*** PROVIDED RECORDS ***

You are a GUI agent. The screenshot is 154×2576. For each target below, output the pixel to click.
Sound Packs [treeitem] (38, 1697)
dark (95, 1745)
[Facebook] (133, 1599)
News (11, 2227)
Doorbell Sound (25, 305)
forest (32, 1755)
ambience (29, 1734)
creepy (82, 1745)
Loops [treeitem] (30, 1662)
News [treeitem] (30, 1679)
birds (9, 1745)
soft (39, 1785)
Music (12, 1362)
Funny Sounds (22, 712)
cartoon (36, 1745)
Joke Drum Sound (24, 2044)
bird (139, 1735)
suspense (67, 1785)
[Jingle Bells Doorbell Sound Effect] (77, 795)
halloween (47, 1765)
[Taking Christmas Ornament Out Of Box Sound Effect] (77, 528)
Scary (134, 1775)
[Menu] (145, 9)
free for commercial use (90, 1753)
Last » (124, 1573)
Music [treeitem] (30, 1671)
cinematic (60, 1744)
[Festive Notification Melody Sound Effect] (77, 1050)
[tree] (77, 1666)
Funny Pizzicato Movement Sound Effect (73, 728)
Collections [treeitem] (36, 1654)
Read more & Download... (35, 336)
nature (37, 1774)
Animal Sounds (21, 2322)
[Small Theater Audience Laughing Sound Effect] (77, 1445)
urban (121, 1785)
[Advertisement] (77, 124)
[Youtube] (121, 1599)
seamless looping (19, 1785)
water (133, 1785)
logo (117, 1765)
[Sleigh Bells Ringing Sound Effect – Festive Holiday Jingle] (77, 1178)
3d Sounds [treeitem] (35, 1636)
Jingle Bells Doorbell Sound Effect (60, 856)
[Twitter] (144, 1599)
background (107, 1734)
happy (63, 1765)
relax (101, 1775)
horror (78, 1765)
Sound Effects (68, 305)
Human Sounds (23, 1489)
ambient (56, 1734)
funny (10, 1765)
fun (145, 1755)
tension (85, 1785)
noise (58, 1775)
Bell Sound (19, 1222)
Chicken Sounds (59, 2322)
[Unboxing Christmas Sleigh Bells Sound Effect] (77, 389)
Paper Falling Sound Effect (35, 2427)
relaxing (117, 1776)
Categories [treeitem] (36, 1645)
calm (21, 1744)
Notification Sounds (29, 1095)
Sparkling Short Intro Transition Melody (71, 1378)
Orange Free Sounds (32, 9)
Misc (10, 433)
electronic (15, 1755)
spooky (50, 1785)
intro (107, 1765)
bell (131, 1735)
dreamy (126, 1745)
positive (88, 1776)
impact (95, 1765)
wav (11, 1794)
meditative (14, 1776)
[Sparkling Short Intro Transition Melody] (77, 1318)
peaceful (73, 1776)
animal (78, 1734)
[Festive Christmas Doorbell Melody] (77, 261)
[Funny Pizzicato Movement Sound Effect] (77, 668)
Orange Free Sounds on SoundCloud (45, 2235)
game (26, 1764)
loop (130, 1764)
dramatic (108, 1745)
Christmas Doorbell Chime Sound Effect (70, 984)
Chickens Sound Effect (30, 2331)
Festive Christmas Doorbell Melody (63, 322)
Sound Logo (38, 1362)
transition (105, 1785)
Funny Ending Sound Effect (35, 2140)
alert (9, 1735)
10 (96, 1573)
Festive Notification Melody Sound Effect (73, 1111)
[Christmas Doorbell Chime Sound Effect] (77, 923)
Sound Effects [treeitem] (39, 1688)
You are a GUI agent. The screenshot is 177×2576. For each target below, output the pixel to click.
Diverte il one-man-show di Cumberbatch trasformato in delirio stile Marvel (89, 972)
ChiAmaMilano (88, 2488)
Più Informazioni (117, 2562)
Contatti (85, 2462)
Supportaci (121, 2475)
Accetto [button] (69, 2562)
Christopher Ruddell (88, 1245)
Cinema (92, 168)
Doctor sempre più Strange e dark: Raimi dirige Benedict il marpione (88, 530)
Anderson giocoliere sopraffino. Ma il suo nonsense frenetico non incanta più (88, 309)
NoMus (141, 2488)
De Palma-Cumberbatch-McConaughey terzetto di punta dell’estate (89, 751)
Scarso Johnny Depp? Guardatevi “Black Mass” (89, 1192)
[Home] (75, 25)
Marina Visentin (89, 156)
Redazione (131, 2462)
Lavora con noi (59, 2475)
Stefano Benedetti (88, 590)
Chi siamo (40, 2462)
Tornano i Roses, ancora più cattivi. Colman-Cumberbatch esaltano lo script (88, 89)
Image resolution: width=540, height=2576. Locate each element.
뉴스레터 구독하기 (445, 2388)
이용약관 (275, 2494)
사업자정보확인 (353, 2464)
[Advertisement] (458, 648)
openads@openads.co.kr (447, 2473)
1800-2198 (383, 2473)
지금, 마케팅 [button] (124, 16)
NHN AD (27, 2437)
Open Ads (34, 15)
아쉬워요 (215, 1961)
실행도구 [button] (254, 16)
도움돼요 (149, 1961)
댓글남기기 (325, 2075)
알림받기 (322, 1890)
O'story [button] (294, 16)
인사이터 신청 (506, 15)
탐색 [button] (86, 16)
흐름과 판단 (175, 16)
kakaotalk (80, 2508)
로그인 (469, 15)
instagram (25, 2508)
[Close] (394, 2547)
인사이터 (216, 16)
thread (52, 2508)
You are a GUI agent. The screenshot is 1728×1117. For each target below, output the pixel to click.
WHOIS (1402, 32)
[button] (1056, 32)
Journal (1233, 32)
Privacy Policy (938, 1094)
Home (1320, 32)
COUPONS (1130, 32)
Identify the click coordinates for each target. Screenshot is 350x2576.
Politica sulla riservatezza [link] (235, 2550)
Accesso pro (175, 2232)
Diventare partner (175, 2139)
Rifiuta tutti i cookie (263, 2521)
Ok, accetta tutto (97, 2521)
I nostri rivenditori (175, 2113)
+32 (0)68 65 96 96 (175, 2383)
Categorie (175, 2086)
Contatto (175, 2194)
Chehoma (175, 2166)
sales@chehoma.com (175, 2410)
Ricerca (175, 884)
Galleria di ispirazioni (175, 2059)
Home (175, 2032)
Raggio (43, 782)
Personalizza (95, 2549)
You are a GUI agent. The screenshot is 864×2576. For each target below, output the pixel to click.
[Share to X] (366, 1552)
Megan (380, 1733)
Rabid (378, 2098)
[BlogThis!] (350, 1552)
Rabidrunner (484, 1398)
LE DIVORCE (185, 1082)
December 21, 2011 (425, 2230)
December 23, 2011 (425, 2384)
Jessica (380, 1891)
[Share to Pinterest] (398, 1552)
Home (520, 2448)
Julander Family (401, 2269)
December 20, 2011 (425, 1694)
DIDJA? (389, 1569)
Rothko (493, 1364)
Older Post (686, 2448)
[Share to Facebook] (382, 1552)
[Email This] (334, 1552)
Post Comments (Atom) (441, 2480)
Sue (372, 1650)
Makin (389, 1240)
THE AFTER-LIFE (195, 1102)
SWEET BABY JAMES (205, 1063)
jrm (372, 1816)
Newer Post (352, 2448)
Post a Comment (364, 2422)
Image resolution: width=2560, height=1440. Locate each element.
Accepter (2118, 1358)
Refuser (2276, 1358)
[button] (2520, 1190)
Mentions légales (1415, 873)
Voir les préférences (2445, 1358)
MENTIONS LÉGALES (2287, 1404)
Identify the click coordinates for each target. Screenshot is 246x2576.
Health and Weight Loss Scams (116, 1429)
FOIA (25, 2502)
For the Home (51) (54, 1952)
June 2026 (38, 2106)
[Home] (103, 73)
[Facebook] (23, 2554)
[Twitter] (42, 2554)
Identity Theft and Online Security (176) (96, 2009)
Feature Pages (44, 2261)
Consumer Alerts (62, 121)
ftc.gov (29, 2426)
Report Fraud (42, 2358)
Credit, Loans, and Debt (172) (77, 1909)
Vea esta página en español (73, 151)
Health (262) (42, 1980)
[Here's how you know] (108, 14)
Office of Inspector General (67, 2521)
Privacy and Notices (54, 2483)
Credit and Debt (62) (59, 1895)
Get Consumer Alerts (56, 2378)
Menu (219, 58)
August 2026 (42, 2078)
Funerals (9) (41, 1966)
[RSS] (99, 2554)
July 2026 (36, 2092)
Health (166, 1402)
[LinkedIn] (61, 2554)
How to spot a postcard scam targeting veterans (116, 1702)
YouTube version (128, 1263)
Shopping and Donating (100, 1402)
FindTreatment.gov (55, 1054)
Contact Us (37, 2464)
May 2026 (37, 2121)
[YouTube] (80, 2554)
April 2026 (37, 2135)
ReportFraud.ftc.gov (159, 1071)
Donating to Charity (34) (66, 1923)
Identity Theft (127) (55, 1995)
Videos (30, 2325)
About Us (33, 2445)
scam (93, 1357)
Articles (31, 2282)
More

*** End of PROVIDED RECORDS ***

Using the data above, reproduce exactly the lines between those holding "thread (52, 2508)" and "[Share to X] (366, 1552)", inclusive, and no others.

thread (52, 2508)
You are a GUI agent. The screenshot is 1728×1117. For each target below, output the pixel to click.
WHOIS (1402, 32)
[button] (1056, 32)
Journal (1233, 32)
Privacy Policy (938, 1094)
Home (1320, 32)
COUPONS (1130, 32)
Identify the click coordinates for each target. Screenshot is 350x2576.
Politica sulla riservatezza [link] (235, 2550)
Accesso pro (175, 2232)
Diventare partner (175, 2139)
Rifiuta tutti i cookie (263, 2521)
Ok, accetta tutto (97, 2521)
I nostri rivenditori (175, 2113)
+32 (0)68 65 96 96 (175, 2383)
Categorie (175, 2086)
Contatto (175, 2194)
Chehoma (175, 2166)
sales@chehoma.com (175, 2410)
Ricerca (175, 884)
Galleria di ispirazioni (175, 2059)
Home (175, 2032)
Raggio (43, 782)
Personalizza (95, 2549)
You are a GUI agent. The screenshot is 864×2576. For each target below, output the pixel to click.
[Share to X] (366, 1552)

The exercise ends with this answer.